Tweet |
|
Harga: Rp150.000
|
Jihad sering dimaknai sebagai perang dan sejalan dengan itu, syahid juga dimaknai sebatas dalam konteks militer. Buku ini membahas konsep jihad dan syahid dalam konteks yang lebih universal dan lebih kekinian, bukan sebatas konteks sosial-politik ketika konsep itu dirumuskan. Konsep-konsep tentang jihad dan syahid pun ditelaah ulang dan didekonstruksi.
Kalangan Islam radikal telah mengampanyekan tafsir mereka terhadap konsep ini untuk mengangkat oposisi politik terhadap lawan-lawan politik mereka. Afsaruddin menunjukkan bahwa pelbagai kemungkinan tafsir atas jihad dan syahid menggugat tafsir politik dan militan dari kalangan radikal. Kampanye menggebu dari tafsir-tafsir radikal ini membawa implikasi serius terhadap dunia kontemporer kita.

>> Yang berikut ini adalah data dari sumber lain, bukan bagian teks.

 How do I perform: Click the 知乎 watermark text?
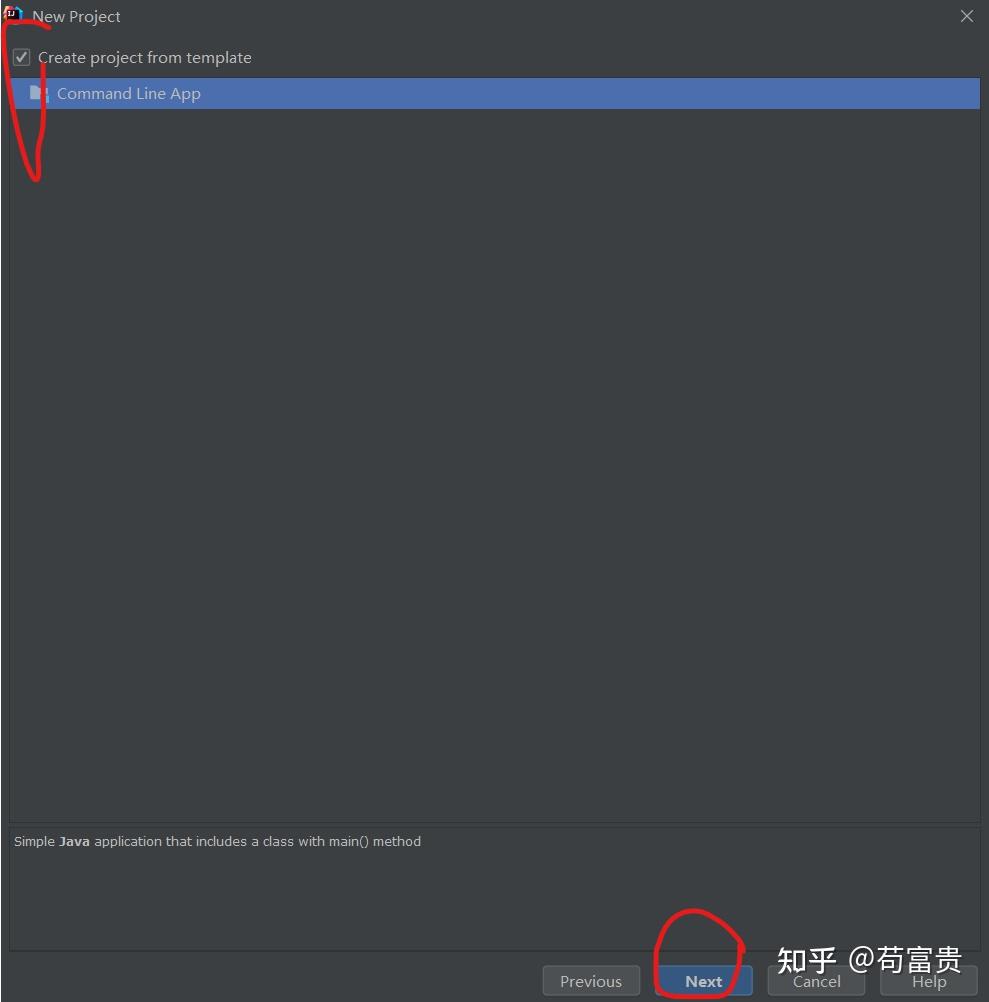point(806,959)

Bahasa Al-Quran bukan hanya sebagai cara berbicara dan berkomunikasi, tetapi juga "cara berpikir" dan mengungkapkan "pandangan-dunia" yang dibangun. Keduanya dikonstruksi melalui konteks sejarah, audien, dan relasi budaya pada saat gagasan-gagasan Al-Quran dikomunikasikan. Memahami pesan terdalam Al-Quran dengan demikian selaiknya memahami cara berpikir dan pandangan dunianya. Sebab, bila tidak, kita akan terjebak pada skripturalitas teks dan gagal menghayati pesan utamanya. Kajian yang Asma Afsaruddin tentang makna jihad dan syahid dalam Al-Quran dalam buku ini sugguh menarik. Dalam perspektif paradigma tafsir, ia menelusuri "pandangan dunia" Al-Quran melalui konteks sejarah, audien (ketika Al-Quran diturunkan) dan karakteristiknya dengan mempertimbangkan evolusi dan perkembangan makna dari istilah-istilah kunci yang dipakai Al-Quran. Simpulan-simpulan yang diberikan Asma Afsaruddin dalam buku ini mengingatkan kita bahwa perkembangan makna dari suatu kata kunci selaiknya selalu selaras dengan pesan ideal Al-Quran.
- Islah Gusmian
Dosen Ilmu Tafsir, IAIN Surakarta
Para sarjana Muslim dan Barat modern cenderung memahami jihad secara sosio-legal, sehingga ia lebih dimaknai sebagai tindak kekerasan, dan menjustifikasi kemartiran (kesyahidan) dalam jihad secara teologis-eskatologis. Akibatnya, keduanya sering dijadikan sebagai pembenar bagi tindak kekerasan oleh kaum radikal.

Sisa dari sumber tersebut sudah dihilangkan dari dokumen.